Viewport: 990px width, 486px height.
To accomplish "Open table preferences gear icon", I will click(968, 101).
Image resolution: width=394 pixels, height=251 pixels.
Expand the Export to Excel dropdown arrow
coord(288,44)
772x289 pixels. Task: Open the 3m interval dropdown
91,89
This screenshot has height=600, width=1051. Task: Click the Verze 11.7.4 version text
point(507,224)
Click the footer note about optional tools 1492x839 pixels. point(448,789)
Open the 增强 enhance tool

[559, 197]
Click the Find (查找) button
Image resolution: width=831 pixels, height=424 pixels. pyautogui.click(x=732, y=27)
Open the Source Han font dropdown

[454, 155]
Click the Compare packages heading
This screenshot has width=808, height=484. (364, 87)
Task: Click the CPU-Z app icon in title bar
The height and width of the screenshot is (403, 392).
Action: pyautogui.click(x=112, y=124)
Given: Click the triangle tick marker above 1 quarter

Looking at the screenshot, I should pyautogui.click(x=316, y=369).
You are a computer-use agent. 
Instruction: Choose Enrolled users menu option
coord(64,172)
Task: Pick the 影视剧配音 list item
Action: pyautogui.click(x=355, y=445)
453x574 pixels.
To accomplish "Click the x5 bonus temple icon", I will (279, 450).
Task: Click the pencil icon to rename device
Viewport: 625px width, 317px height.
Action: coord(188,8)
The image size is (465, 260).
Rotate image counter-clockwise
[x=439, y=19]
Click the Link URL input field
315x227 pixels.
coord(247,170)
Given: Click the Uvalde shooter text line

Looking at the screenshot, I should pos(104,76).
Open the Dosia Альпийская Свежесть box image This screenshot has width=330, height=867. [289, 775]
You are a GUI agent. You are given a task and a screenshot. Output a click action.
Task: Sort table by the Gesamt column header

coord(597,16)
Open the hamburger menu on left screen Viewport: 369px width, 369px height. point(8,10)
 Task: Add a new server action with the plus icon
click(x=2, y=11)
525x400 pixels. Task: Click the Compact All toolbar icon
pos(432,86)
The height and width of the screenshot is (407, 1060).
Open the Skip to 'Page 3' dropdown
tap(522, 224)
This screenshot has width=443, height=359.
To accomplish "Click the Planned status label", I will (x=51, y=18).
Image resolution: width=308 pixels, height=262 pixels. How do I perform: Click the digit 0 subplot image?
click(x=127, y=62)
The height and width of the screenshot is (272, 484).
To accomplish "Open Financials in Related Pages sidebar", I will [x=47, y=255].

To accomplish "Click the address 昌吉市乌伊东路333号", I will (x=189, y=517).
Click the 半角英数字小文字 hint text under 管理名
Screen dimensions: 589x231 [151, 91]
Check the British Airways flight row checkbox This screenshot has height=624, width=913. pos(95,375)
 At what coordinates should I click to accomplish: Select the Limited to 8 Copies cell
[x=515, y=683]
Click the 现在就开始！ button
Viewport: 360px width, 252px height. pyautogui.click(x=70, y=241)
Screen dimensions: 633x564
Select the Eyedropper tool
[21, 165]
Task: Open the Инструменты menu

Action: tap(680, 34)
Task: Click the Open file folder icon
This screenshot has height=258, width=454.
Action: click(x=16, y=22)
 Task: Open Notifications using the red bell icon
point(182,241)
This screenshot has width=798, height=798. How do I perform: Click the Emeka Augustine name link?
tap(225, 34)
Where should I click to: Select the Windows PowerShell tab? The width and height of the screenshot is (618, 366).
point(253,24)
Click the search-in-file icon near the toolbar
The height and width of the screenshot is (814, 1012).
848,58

• Exercise objective: Your task is to transcribe each record faithfully and in full.

• Exercise output:
Viewport: 990px width, 486px height.
To accomplish "Open table preferences gear icon", I will click(968, 101).
Image resolution: width=394 pixels, height=251 pixels.
Expand the Export to Excel dropdown arrow
coord(288,44)
772x289 pixels. Task: Open the 3m interval dropdown
91,89
This screenshot has height=600, width=1051. Task: Click the Verze 11.7.4 version text
point(507,224)
Click the footer note about optional tools 1492x839 pixels. point(448,789)
Open the 增强 enhance tool

[559, 197]
Click the Find (查找) button
Image resolution: width=831 pixels, height=424 pixels. pyautogui.click(x=732, y=27)
Open the Source Han font dropdown

[454, 155]
Click the Compare packages heading
This screenshot has width=808, height=484. (364, 87)
Task: Click the CPU-Z app icon in title bar
The height and width of the screenshot is (403, 392).
Action: pyautogui.click(x=112, y=124)
Given: Click the triangle tick marker above 1 quarter

Looking at the screenshot, I should pyautogui.click(x=316, y=369).
You are a computer-use agent. 
Instruction: Choose Enrolled users menu option
coord(64,172)
Task: Pick the 影视剧配音 list item
Action: pyautogui.click(x=355, y=445)
453x574 pixels.
To accomplish "Click the x5 bonus temple icon", I will (279, 450).
Task: Click the pencil icon to rename device
Viewport: 625px width, 317px height.
Action: coord(188,8)
The image size is (465, 260).
Rotate image counter-clockwise
[x=439, y=19]
Click the Link URL input field
315x227 pixels.
coord(247,170)
Given: Click the Uvalde shooter text line

Looking at the screenshot, I should pos(104,76).
Open the Dosia Альпийская Свежесть box image This screenshot has width=330, height=867. [289, 775]
You are a GUI agent. You are given a task and a screenshot. Output a click action.
Task: Sort table by the Gesamt column header

coord(597,16)
Open the hamburger menu on left screen Viewport: 369px width, 369px height. point(8,10)
 Task: Add a new server action with the plus icon
click(x=2, y=11)
525x400 pixels. Task: Click the Compact All toolbar icon
pos(432,86)
The height and width of the screenshot is (407, 1060).
Open the Skip to 'Page 3' dropdown
tap(522, 224)
This screenshot has width=443, height=359.
To accomplish "Click the Planned status label", I will (x=51, y=18).
Image resolution: width=308 pixels, height=262 pixels. How do I perform: Click the digit 0 subplot image?
click(x=127, y=62)
The height and width of the screenshot is (272, 484).
To accomplish "Open Financials in Related Pages sidebar", I will [x=47, y=255].

To accomplish "Click the address 昌吉市乌伊东路333号", I will (x=189, y=517).
Click the 半角英数字小文字 hint text under 管理名
Screen dimensions: 589x231 [151, 91]
Check the British Airways flight row checkbox This screenshot has height=624, width=913. pos(95,375)
 At what coordinates should I click to accomplish: Select the Limited to 8 Copies cell
[x=515, y=683]
Click the 现在就开始！ button
Viewport: 360px width, 252px height. pyautogui.click(x=70, y=241)
Screen dimensions: 633x564
Select the Eyedropper tool
[21, 165]
Task: Open the Инструменты menu

Action: tap(680, 34)
Task: Click the Open file folder icon
This screenshot has height=258, width=454.
Action: click(x=16, y=22)
 Task: Open Notifications using the red bell icon
point(182,241)
This screenshot has width=798, height=798. How do I perform: Click the Emeka Augustine name link?
tap(225, 34)
Where should I click to: Select the Windows PowerShell tab? The width and height of the screenshot is (618, 366).
point(253,24)
Click the search-in-file icon near the toolbar
The height and width of the screenshot is (814, 1012).
848,58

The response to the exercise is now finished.